### [Passage to read]
Content starts

Conversations in a Bathtub

Talking to my rainbow baby about her sisters.

Conversations in a Bathtub
Image created via Midjourney

I was taking a bath with my 5-year-old rainbow baby. Not really a baby anymore. And I know our bath nights won't last forever. Eventually, she'll be too old and it won't be fun to take a bath with mama anymore.

She was examining my tattoos as we lathered soap over our arms. She wanted to know the names of each tattoo artist. I pointed to each tattoo and named the artist, if I remembered.

She peered at the tattoo on my back, my first tattoo. The one I rarely see because of it's position. She said, "Why do you have so many numbers?"

I told her that the last set of numbers was her birthday. And that the other numbers were the birthdays of her brothers and her sisters.

Her awareness of the two sisters that came before her is limited. We attend events with our pregnancy and infant loss support group. We celebrate Nelle and Iris on their birthdays. But it's not part of our everyday conversation. And at her age, those days when we acknowledge their existence sometimes sit at the edge of her awareness.

When I told her that my tattoo has five birthdays for my five kids, she scrunched up her face. "I miss my sisters."

Content ends

### [Given records]
Content starts

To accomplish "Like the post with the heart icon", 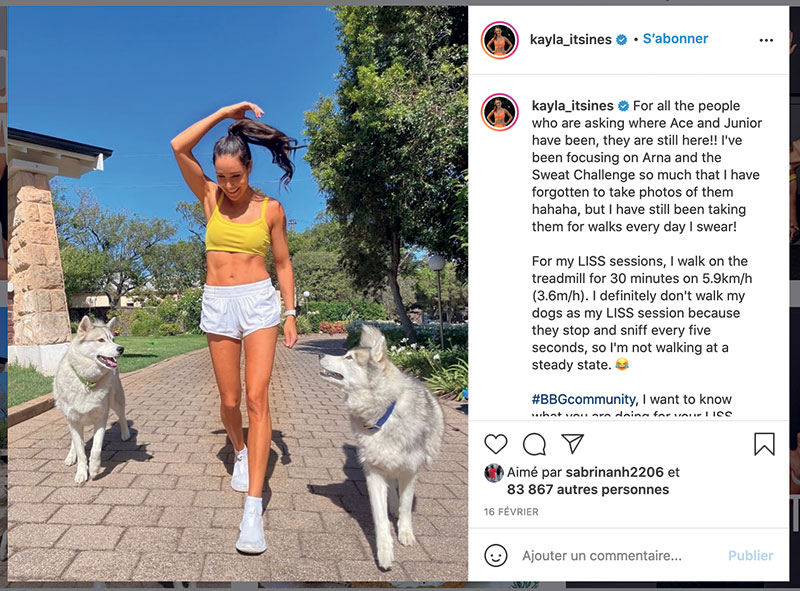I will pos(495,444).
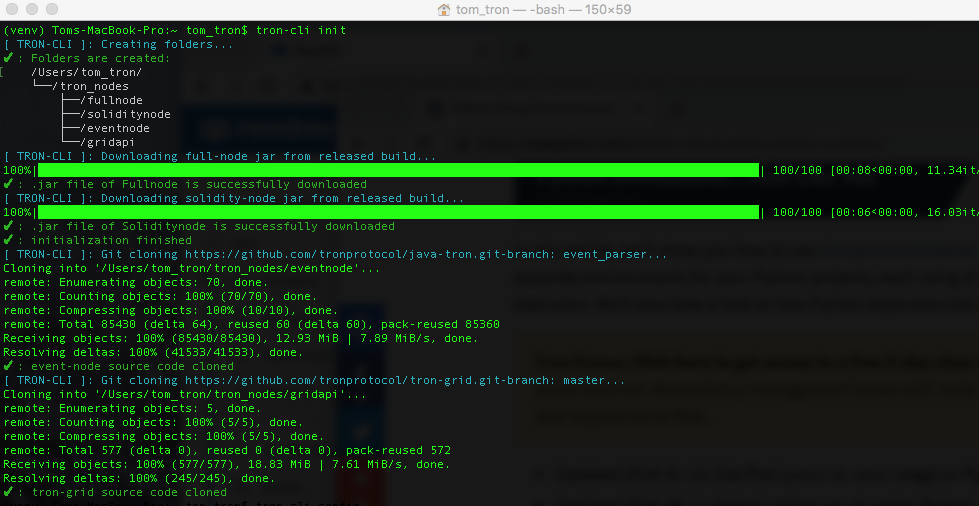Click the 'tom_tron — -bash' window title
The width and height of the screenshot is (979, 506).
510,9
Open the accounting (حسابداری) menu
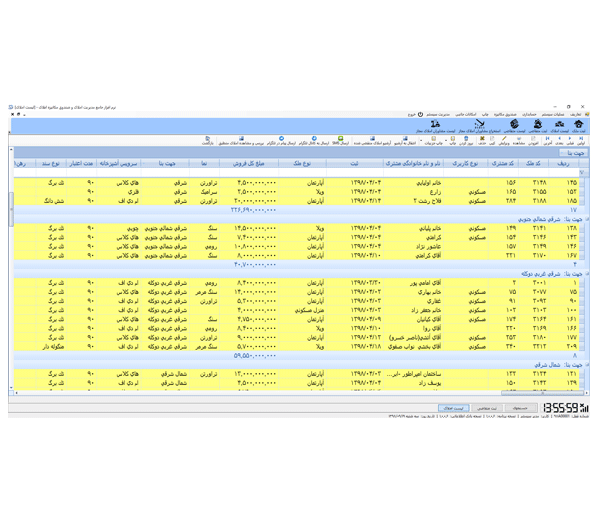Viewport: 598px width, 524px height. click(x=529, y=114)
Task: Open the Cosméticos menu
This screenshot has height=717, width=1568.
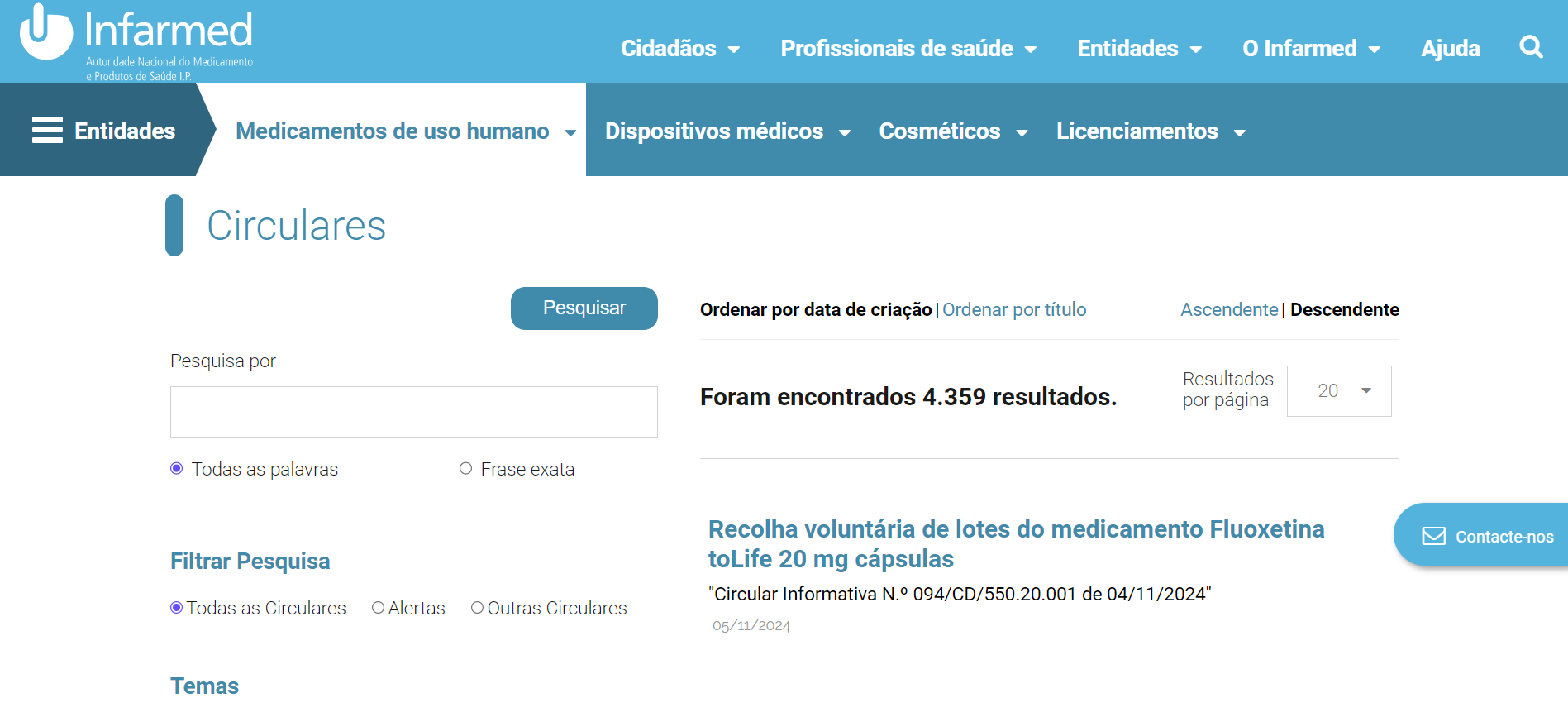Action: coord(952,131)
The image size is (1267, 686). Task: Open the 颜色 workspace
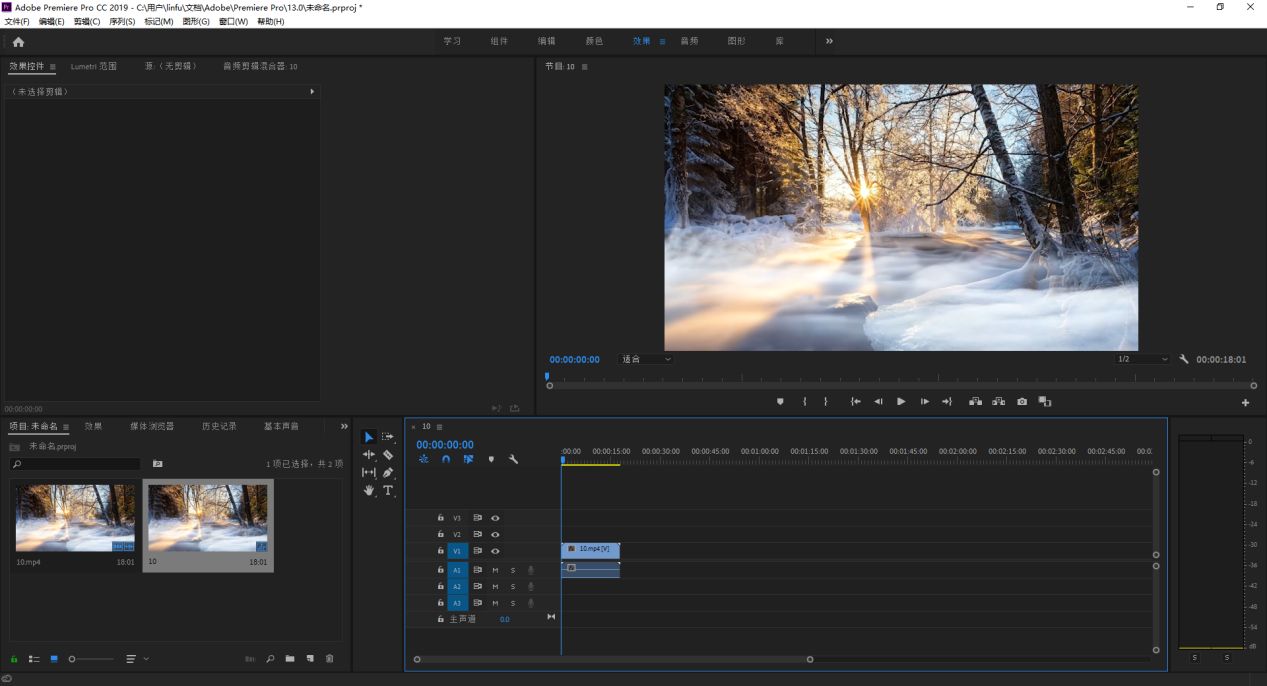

Content ends

### [Parts of the exercise]
[1] Answer these questions from the bathtub essay:
(a) How old is the child in the bath?
(b) Where on the body is the first tattoo?
(c) What are the names of the two sisters celebrated on their birthdays?
[2] Write the next part of the bathtub essay, picking up right after its last line.
The listing is separate material and has nothing to do with the bathtub essay.

### [Answers to each task]
[1]
(a) 5 years old.
(b) On the back.
(c) Nelle and Iris.

[2]
She paused and then said, "What did they look like?"

I had a hard time explaining that I didn't see them. I chose not to look at them when they were born, knowing that — at only a few inches long — they wouldn't resemble the baby I'd pictured in my mind. So I told her that they were really tiny when they were born, because they were sick and they died.

Her eyes got really wide. "Was it Covid?" That's her frame of reference. People get sick from Covid and they died. I told her no, it wasn't Covid. They got sick before Covid.

In a few weeks, we'll attend an annual butterfly release at our local hospital, honoring all babies gone too soon. I'm hoping that the event is more memorable for my living daughter, on the heels of this bathtub conversation.